Time limit to respond
We try to respond to all legitimate requests within one month or within the timeframe as specified by the applicable data protection legislation. Occasionally it could take us longer than a month if your request is particularly complex or you have made a number of requests. In this case, we will notify you and keep you updated. In any event that the data controller requires additional information/documents from the Data Subject, time to respond shall be paused and once all required information/documents are received, time to respond shall be resumed.

9. Data security
We have put in place appropriate security measures to prevent your personal data from being accidentally lost, used or accessed in an unauthorized way, altered or disclosed. In addition, we limit access to your personal data to those employees, agents, contractors and other third parties who have a business need to know. They will only process your personal data on our instructions, and they are subject to a duty of confidentiality.
We have put in place procedures to deal with any suspected personal data breach and will notify you and any applicable regulator of a breach where we are legally required to do so.

10. Cookies
We use cookies (small text files stored in your browser) and other techniques such as web beacons (small, clear picture files used to follow your movements on our website). These collect information that tells us how you use our website and web-related services. We use these to compile statistical reports on website activity.
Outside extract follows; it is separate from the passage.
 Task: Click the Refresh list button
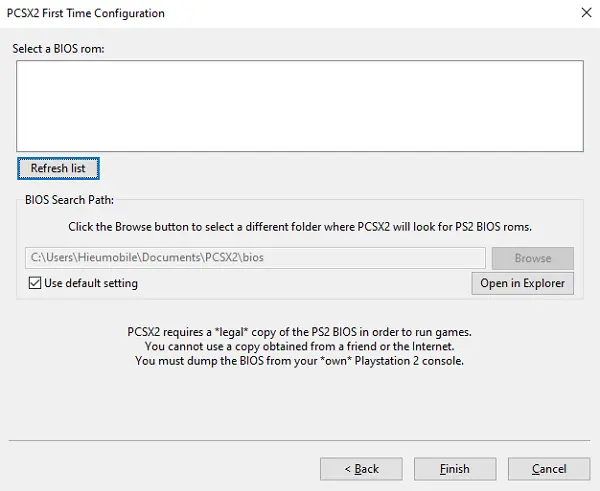tap(58, 168)
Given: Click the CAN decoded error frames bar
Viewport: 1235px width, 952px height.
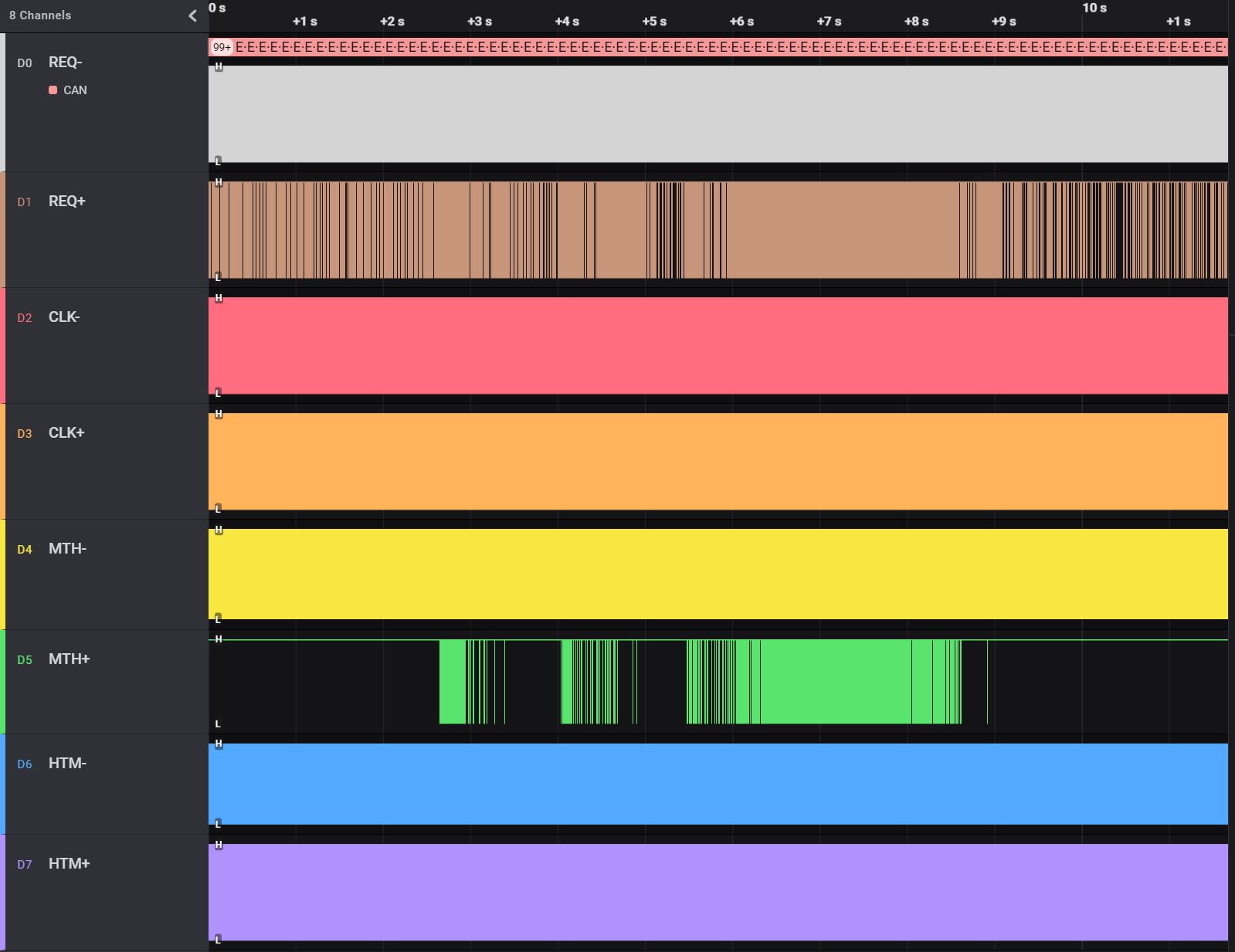Looking at the screenshot, I should point(726,48).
This helps us make our website relevant to your interests and needs. We may use a persistent cookie (a cookie that stays linked to your browser) to record your details so we can recognize you if you visit our website again.
You can choose to refuse cookies or set your browser to let you know each time a website tries to set a cookie. For further information on cookies, visit www.aboutcookies.org or www.allaboutcookies.org where you can also find information on how to turn them off.

The type of cookies we use on this site include:

● Strictly Necessary Cookies: These cookies are necessary for the website to function and cannot be switched off in our systems. They are usually only set in response to actions made by you which amount to a request for services, such as setting your privacy preferences, logging in or filling in forms. You can set your browser to block or alert you about these cookies, but some parts of the site will not then work. These cookies do not store any personally identifiable information.
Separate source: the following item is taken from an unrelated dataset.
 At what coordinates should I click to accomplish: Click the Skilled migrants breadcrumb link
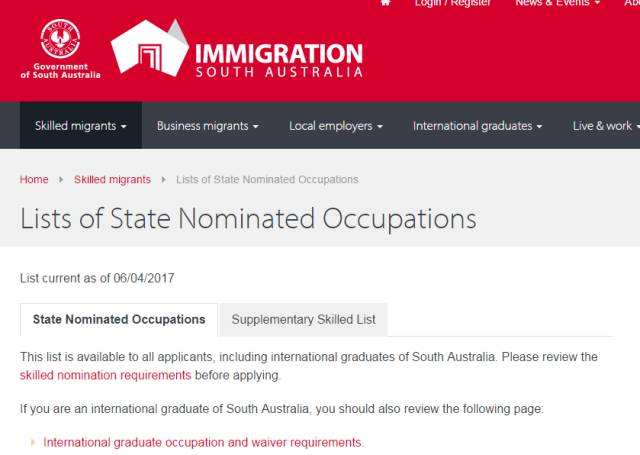(112, 180)
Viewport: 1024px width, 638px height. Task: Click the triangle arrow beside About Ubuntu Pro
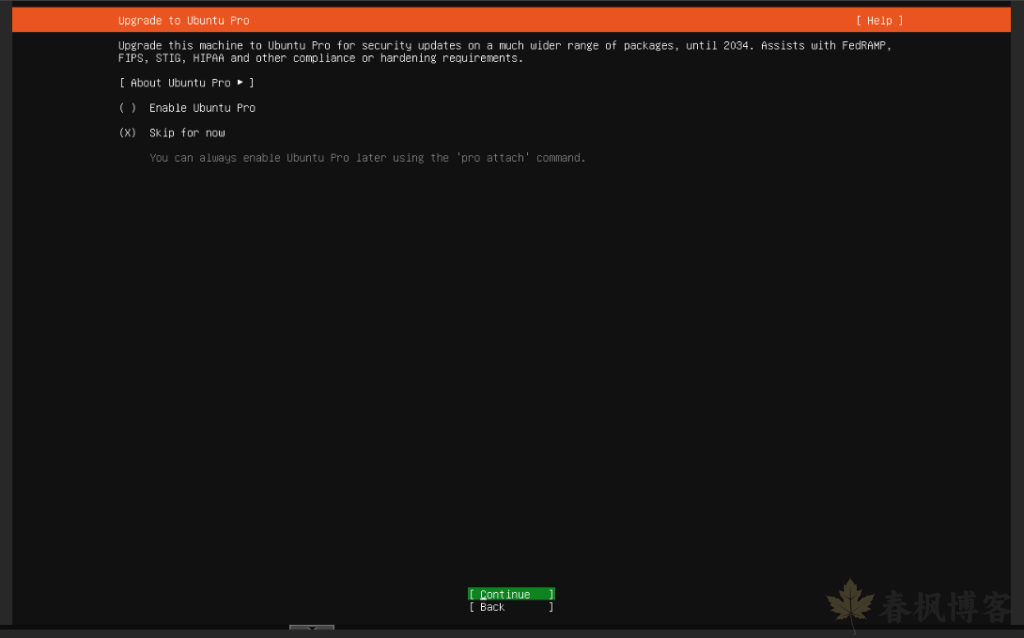[240, 83]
● Analytics Cookies: We use these cookies to analyse and identify the behavior of our web visitors. We will track the IP address on the device you are using to identify you when visiting our website. When possible, we combine your online web behavior data with the personal data that you have previously supplied to us. This data will be used to analyse behavior on our website and to personalise your experience.

You may disable any of these cookies via your browser settings.

11. Liability
You guarantee that you have informed any third parties whose data you are providing, if you have done so, of the points covered in this Privacy Statement. In addition, you guarantee that their authorization has been obtained to provide their data to MJets for the indicated purposes.
You will be liable for any false or inaccurate information provided and for direct or indirect damage caused to MJets or to third parties.

12. Changes to this Privacy Statement
We keep our Privacy Statement under regular review as per the requirements of applicable laws and regulations at least annually, and whenever changes to such laws and regulations are made, privacy policies and procedures are revised to conform with the requirements of applicable laws and regulations. Your use of the Services following these changes means that you accept the revised Privacy Statement. If you would like to review the version of the Privacy Statement that was effective immediately prior to this revision, please contact us at dpo@mjets.com.  

It is also important that the personal data we hold about you is accurate and current. Please keep us informed if your personal data changes during your relationship with us.